→ Work item: Pictures are to be left out; every line from the one with "You are a computer-use" through the end of the data must be transcribed exactly.

┌─ Provided data

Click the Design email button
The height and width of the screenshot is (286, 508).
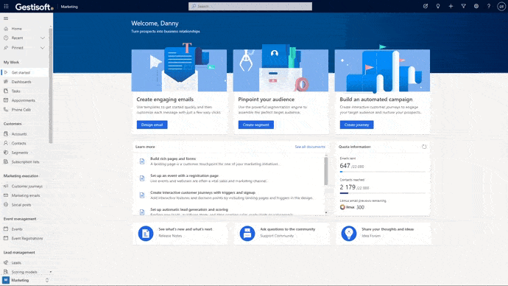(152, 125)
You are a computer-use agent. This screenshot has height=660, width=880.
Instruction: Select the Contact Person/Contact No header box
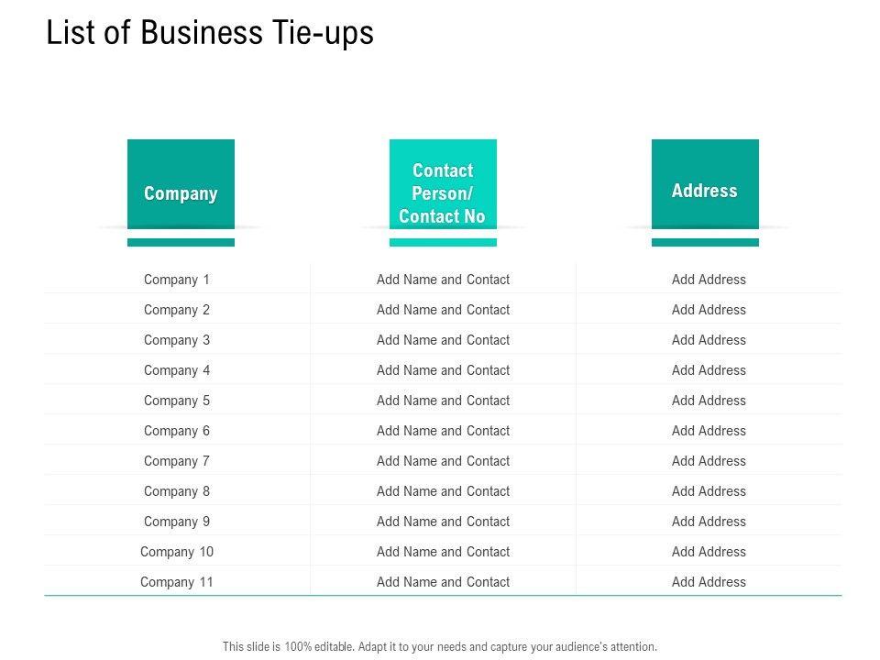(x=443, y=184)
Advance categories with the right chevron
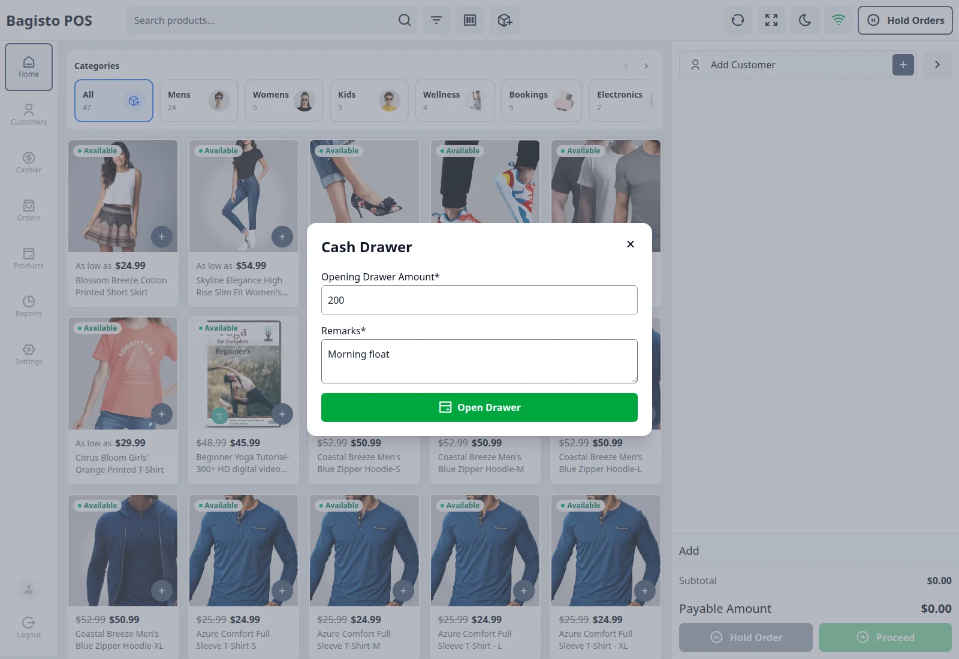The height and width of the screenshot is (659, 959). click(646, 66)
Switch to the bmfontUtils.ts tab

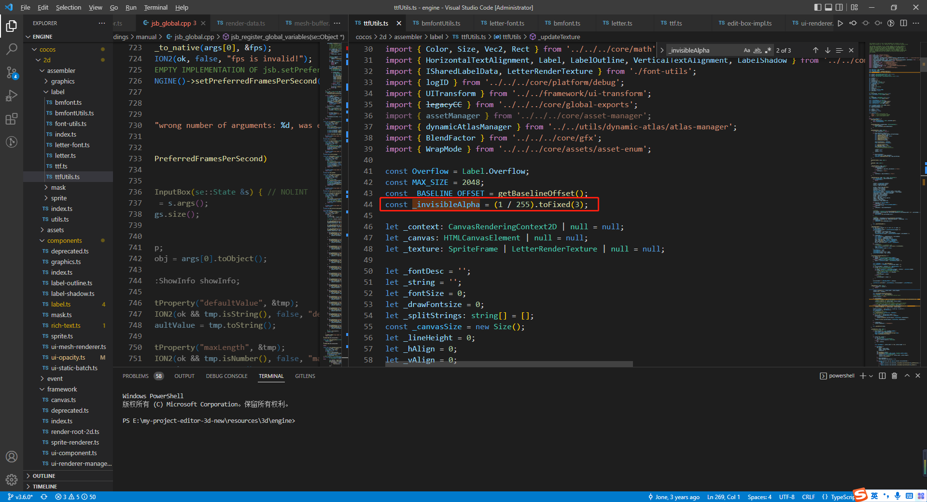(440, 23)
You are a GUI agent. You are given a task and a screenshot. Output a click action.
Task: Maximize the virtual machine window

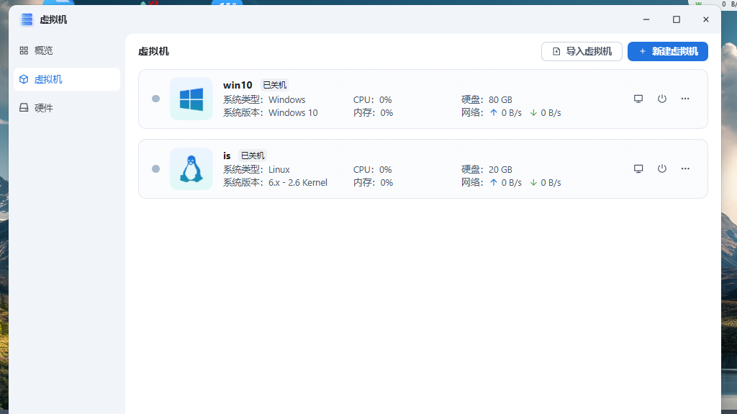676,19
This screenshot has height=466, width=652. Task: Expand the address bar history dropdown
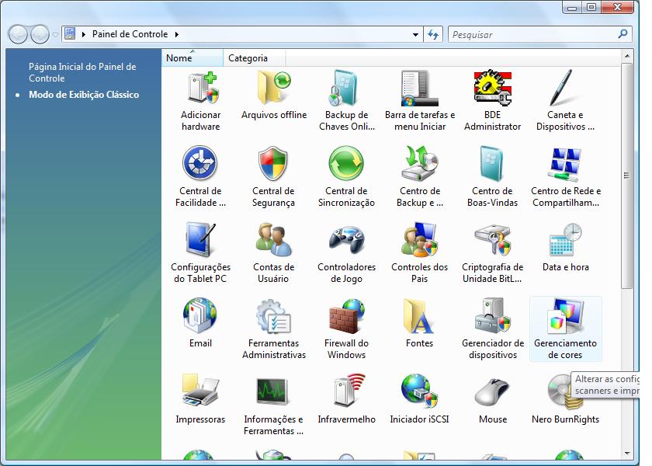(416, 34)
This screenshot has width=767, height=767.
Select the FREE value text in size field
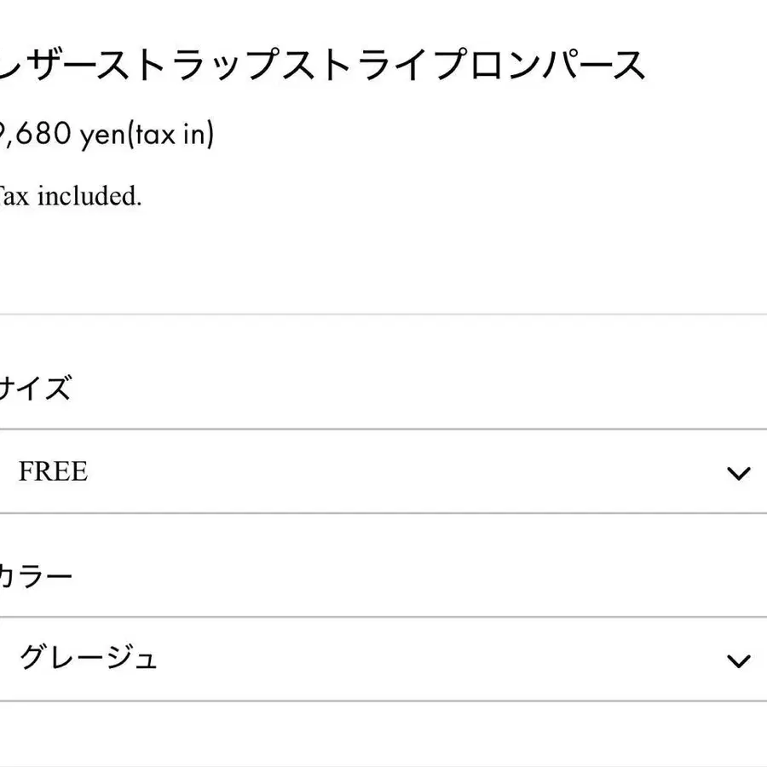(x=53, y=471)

└─

→ Result of this exercise:
You are a computer-use agent. This screenshot has height=660, width=880.
Instruction: Select the Contact Person/Contact No header box
(x=443, y=184)
Advance categories with the right chevron
The height and width of the screenshot is (659, 959). click(646, 66)
Switch to the bmfontUtils.ts tab

(440, 23)
You are a GUI agent. You are given a task and a screenshot. Output a click action.
Task: Maximize the virtual machine window

676,19
This screenshot has height=466, width=652. Task: Expand the address bar history dropdown
(416, 34)
This screenshot has width=767, height=767.
Select the FREE value text in size field
(x=53, y=471)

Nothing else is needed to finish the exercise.